As shown in FIG. 1, the present invention relates to a cellular system having an orthogonal frequency division multiplexing (OFDM)-based forward link and a multi-carrier code division multiple access (MC-CDMA)-based forward link diversity method thereof.
A transmit diversity scheme is used for compensating degradation of transmission quality due to fading. In this scheme, a fading effect can be mitigated by transmitting the same signals by using more than two methods and combining the transmitted signals at a receiving unit. A CDMA system may employ a time diversity scheme, a frequency diversity scheme, a cell diversity scheme, a space diversity scheme, and a path diversity scheme.
The time diversity means to repeatedly transmit the same signal at different times with an interval and combine the signals at a receiving end, and the frequency diversity means to transmit a signal on multiple frequencies. The cell diversity scheme forms a multi-path by simultaneously establishing connections between more than two different base stations, located where a mobile station is currently located and in a different cell to which the mobile station will move, and the path diversity scheme receives multi-path signals, demodulates the received signals in the receiving unit, and combines the demodulated signals. In addition, the spatial diversity uses multiple receive antennas and combines signals received through the receive antennas. According to the spatial diversity, more than two receive antennas are provided in the base station because it is difficult to install two antennas in the mobile station.
According to the conventional transmit diversity method, a space time block coding (STBC) proposed by Siavash M. Alamouti in IEEE Journal on select areas in communication in 1998 is applied to the MC-CDMA. That is, data is transmitted by performing diversity encoding in space (antenna) and time domains.
In a basic mode where the number of transmit antennas is 1, assume that a modulation symbol transmitted at a time slot t is S0 and a modulation signal transmitted at a sequential time slot t+T is S1. In this assumption, the modulation symbol S0 is transmitted through the first antenna at the time slot t and a conjugate value (i.e., S0*) of the modulation symbol is S0 transmitted through the second antenna at the adjacent time slot t+T according to a transmit diversity scheme that adopts the Alamouti's STBC encoding scheme.

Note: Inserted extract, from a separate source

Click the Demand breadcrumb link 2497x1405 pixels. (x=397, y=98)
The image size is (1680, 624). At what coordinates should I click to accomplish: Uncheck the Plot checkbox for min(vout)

The second symbol S1 is transmitted through the second antenna at the time slot t and a negative conjugate value (i.e., −S1*) of the second symbol S1 is transmitted through the first antenna at the adjacent time slot t+T. That is, the Alamouti's STBC encoding scheme obtains a diversity gain by transmitting the respective modulation symbols through different antennas at two consecutive time slots.
The prior art that applies the STBC scheme to the MC-CDMA performs transmission by STBC-encoding two adjacent modulation symbols and multiplying the same code sequence for each antenna.
That is, as shown in FIG. 2, modulation symbols s2u(i),s2u+1(i) of the i-th mobile station are STBC-encoded and transmitted by using the same code sequence for each antenna. In more detail, the i-th modulation symbol transmitted through the first transmit antenna is s2u(i), and the i-th modulation symbol transmitted through the second antenna is (−s2u+1(i))* during the 2u-th OFDM symbol period. In addition, during the adjacent (2u+1)-th OFDM symbol period, the i-th modulation symbol transmitted through a first antenna is s2u+1(i) and the i-th modulation symbol transmitted through a second antenna is (s2u(i))*. As described, x* is a complex conjugate of x.
An encoded modulation symbol for the i-th mobile station is spread with a MC-CDMA orthogonal code c(i)=[c0(i)c1(i)c2(i), . . . , cN-1(i)]T allocated to the i-th mobile station, and combined with a signal of a different mobile station in each symbol period and transmitted through each antenna.
However, according to the conventional diversity technique, the STBC encoding is performed only between adjacent symbols among symbols transmitted to the same mobile station in the MC-CDMA system. Therefore, a diversity technique that is not restricted to symbols transmitted to the same mobile station is needed, and a variety of the diversity techniques also needs to be increased.
Particularly, it is difficult to apply the diversity technique to a 1 bit channel when the STBC encoding is performed between adjacent symbols.
The above information disclosed in this Background section is only for enhancement of understanding of the background of the invention and therefore it may contain information that does not form the prior art that is already known in this country to a person of ordinary skill in the art.